Life settlement investments are positioned to provide market competitive returns in the current economic environment and even above average returns in some cases. Such investments also provide greater portfolio diversification for improved risk return metrics, and it is important to note that this particular asset class enables an investor to vary risk and return throughout the investing life cycle, regardless of time horizon.

The following are important benefits which should be considered when contemplating the purchase of a life settlement portfolio:

      • Returns hold limited correlation to traditional markets.

Life settlement investments will likely benefit from a surge in portfolio diversity as the finance industry recovers and stops to examine what went wrong and how portfolios should be structured in the future.

The lack of correlation between longevity-based financial instruments and other financial instruments is significant. It is probably incorrect to discourse generically about non-correlation. To be precise, the focus should be about the lack of correlation between the underlying mortality of life-based instruments and other financial instruments.

      • Lower volatility of returns.

Life settlement investments generally fluctuate less wildly than the general markets. However, lower volatility is enhanced through the acquisition of a sufficient number of assets in the portfolio.

      • Sizeable and growing asset class.

Conning Research and Consulting projects life settlement market growth at $90 to $140 Billion by 2016. Given the recent credit crisis, it is likely that the Conning figures will overestimate the market size this year but the market may grow faster than predicted in the following years because of the increased search for risk mitigation from portfolio diversification among all classes of investors.

      • Potential for high returns.

Life settlement investments offer the opportunity to potentially outperform historic rates of return; and it can be argued that they certainly offer more competitive rates of return than those offered by many other investments at this time.

The driving factors in calculating the return are the quality of underwriting and actuarial assessment of a life and then meeting the cost requirements, premiums and purchase costs, of paying out that policy in the meantime. As with any financial instrument, the better the data, the better the ability to make financial judgments around individual assets and around constructing a portfolio.

      • Improved mortality data accuracy.

Several life expectancy providers made changes to their mortality tables as a result of data published in the Valuation Basic Table (VBT) 2008. It is likely that the changes will ultimately improve the quality of their estimates and help build investor confidence in the quality of the estimates.

There is now much greater correlation between qualitative and quantitative based assessment which gives more robust confidence to the investment process.

      • Increasing regulation adding to strength and stability of industry.

The life settlement industry continues to see a rising number of legislative and regulatory proposals being introduced in states across the US. The likely result of this will be an increase in investor confidence in the stability of the investment process once a regulatory structure is in place.

There is now increasing regulatory risk for life insurance companies who are trying to restrict the deployment of life settlements as an option because, under the US Supreme Court case Grigsby v. Russell, life settlements are a recognized asset.

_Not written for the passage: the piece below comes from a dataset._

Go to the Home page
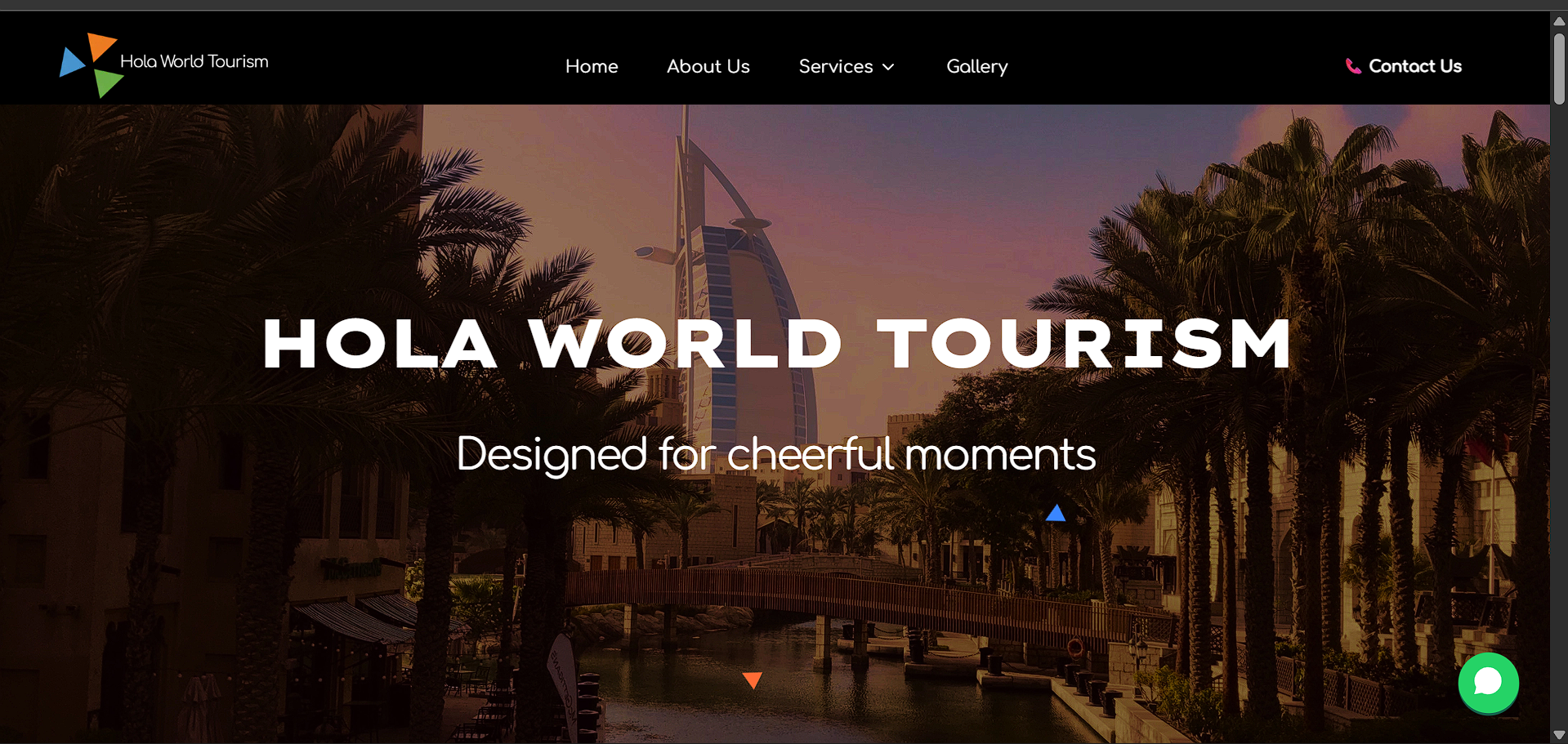Screen dimensions: 1568x744 [592, 66]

The result of this should be that in the future it will be very hard for life insurers who attempt to restrict life settlements to demonstrate that they are not doing so when legally challenged.

      • Strength of the underlying asset is highly rated.

Policies are only purchased from highly rated insurance companies. Given the recent crisis in the financial markets including the life insurance sector, it is essential that investor’s ensure they have appropriate levels of diversification, even among life insurance carriers.